The seat shortage prompted China’s railway authorities to crack down on rampant scalping, demanding that train tickets sold at some major hubs be issued with real names and matched with IDs when checking in. Indeed, 1,800 scalpers were caught in the first week of the chunyun. Moreover, in an unprecedented demonstration of transparency, the rail authorities opened their ticket offices across the nation to 1,000 outside “inspectors” to monitor ticket sales and operations, and also threatened stiff sanctions on any rail employees involved in back-door ticket-trading.
At the same time, some high-speed trains were leaving stations only half full, even in the peak holiday season.

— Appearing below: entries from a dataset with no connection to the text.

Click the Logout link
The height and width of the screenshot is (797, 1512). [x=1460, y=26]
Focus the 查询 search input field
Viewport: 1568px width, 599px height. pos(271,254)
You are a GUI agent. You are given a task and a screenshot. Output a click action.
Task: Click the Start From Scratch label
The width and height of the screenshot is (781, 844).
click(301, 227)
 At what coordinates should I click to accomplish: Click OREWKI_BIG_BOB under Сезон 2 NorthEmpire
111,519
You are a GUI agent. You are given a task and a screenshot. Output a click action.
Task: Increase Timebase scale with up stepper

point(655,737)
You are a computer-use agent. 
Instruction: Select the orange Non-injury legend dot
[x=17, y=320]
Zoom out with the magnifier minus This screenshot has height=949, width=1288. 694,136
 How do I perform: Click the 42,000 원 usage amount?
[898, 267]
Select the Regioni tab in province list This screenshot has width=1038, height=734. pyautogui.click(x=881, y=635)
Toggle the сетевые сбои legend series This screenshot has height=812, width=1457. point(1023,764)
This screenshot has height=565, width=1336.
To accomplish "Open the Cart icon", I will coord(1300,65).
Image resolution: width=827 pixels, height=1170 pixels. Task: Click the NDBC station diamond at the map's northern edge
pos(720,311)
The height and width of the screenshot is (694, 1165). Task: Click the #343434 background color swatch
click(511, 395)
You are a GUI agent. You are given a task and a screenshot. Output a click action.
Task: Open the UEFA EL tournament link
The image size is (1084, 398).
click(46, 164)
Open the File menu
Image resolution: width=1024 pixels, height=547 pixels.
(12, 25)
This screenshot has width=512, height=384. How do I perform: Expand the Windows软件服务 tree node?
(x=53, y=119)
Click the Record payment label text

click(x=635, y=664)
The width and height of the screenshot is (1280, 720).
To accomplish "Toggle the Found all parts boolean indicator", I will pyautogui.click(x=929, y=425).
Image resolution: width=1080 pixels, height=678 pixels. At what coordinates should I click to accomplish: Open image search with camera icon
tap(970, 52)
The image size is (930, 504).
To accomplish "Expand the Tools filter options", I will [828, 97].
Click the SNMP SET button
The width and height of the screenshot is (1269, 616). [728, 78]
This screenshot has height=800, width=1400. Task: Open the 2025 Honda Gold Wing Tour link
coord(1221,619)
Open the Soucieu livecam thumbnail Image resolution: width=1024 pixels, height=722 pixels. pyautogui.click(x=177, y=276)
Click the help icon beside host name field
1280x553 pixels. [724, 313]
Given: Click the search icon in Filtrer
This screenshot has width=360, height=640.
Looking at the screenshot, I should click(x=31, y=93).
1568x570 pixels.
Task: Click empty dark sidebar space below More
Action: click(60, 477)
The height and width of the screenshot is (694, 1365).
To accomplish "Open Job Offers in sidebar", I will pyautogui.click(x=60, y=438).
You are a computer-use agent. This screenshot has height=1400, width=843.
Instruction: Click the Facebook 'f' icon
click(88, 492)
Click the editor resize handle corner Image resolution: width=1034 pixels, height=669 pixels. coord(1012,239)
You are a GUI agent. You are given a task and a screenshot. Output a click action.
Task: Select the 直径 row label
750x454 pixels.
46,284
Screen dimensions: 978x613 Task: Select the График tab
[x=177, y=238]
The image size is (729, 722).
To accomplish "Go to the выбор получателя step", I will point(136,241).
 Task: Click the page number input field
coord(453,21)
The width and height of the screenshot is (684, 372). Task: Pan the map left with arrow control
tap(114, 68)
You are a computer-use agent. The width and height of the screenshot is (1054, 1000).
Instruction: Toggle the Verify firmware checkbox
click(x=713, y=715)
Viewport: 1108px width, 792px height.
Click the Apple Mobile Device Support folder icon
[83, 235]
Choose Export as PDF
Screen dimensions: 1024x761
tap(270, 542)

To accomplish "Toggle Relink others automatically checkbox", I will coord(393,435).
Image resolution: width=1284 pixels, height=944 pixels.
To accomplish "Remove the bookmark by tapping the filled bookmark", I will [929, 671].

Three lawyers in remote Xinjiang pleaded openly for the rail authorities to offer discounted high-speed train tickets for migrant laborers to help fill up the empty seats. The lawyers also pointed out that these trains are public investments and should be made affordable to the commoner.
The new trains may serve well for China’s middle class as they provide more comfortable rides than flying at similar prices. However, the size of this consuming class is no larger than 300 million (not 800 million, as the Asian Development Bank has claimed) and even this population’s average income is only about one third of its counterpart in Japan or the US. Mostly on business, China’s high-speed train passengers are not numerous enough to financially sustain this vast — the world’s largest — system of expensive bullet trains. The remaining one-billion-plus low-income masses, especially those badly wanting to make that annual trip to see their families, however, cannot afford the new trains and are left behind to scramble for the ever fewer slow ones.
With the disgraced rail minister’s career now heading to a train wreck, the planned high speed of building another 8,000 km bullet-train lines and spending another 3.5 trillion yuan in the coming five years of the 12th Five-year Plan should be seriously called into question. Slowing down the high-speed train project will also help cool down China’s destabilizing inflation.
It is high time that China’s high-speed trains put on the brakes — based on grounds of efficiency, equity and financial viability!
Kam Wing Chan is a professor in geography at the University of Washington. His research focuses on China’s migration labor and urbanization.